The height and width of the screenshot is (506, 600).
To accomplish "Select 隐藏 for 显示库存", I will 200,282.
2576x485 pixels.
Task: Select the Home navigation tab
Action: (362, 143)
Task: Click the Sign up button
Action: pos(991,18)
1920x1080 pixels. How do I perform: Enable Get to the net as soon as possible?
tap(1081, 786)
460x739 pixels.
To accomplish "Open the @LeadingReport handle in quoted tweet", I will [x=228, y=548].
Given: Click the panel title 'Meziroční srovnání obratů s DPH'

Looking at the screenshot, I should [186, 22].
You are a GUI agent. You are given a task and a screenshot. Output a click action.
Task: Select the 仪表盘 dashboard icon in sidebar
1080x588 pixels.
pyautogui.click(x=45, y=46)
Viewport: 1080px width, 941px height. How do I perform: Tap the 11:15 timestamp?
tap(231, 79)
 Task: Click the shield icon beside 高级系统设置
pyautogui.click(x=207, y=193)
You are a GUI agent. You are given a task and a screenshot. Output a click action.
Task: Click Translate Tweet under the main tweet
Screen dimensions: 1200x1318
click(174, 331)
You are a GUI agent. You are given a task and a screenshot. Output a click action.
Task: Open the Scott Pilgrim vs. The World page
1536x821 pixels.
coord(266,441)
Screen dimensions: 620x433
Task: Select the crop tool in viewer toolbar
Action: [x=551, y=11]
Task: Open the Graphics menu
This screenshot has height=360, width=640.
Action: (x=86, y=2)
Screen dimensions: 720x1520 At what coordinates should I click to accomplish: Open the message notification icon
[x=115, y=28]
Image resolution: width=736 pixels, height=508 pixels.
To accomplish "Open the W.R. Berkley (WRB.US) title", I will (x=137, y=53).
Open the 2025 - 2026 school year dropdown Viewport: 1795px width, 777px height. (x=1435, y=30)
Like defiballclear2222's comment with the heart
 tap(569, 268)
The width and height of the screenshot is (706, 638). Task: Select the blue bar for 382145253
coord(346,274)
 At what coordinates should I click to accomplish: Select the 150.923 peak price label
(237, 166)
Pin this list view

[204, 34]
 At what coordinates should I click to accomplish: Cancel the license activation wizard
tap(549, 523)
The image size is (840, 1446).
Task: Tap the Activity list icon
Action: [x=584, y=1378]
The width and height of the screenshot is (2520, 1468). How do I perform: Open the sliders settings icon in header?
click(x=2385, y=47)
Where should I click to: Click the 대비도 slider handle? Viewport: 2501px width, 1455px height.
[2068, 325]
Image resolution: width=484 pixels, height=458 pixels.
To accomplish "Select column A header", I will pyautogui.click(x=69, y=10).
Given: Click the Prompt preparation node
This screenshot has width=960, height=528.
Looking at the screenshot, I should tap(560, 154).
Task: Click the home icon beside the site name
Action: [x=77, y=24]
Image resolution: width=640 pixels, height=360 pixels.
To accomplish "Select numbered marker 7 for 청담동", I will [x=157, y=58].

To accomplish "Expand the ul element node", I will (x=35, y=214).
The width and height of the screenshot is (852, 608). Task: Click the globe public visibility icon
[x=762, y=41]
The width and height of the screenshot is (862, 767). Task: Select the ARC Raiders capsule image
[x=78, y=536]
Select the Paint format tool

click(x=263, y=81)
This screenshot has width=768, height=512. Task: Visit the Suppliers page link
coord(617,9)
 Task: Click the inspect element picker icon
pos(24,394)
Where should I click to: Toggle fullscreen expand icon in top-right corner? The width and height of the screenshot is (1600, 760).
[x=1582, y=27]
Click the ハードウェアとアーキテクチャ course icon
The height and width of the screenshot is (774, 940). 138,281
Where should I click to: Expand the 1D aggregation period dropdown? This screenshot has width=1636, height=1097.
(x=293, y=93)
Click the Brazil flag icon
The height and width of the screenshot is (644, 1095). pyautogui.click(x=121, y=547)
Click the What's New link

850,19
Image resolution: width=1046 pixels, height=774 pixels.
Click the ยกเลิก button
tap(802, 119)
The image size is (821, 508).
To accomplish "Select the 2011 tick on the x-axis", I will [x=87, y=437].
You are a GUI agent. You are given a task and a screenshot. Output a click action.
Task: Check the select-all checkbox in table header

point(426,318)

__To be done__: Count the lines in the records above that contain the string "pixels", and give only that number.

__The output__: 9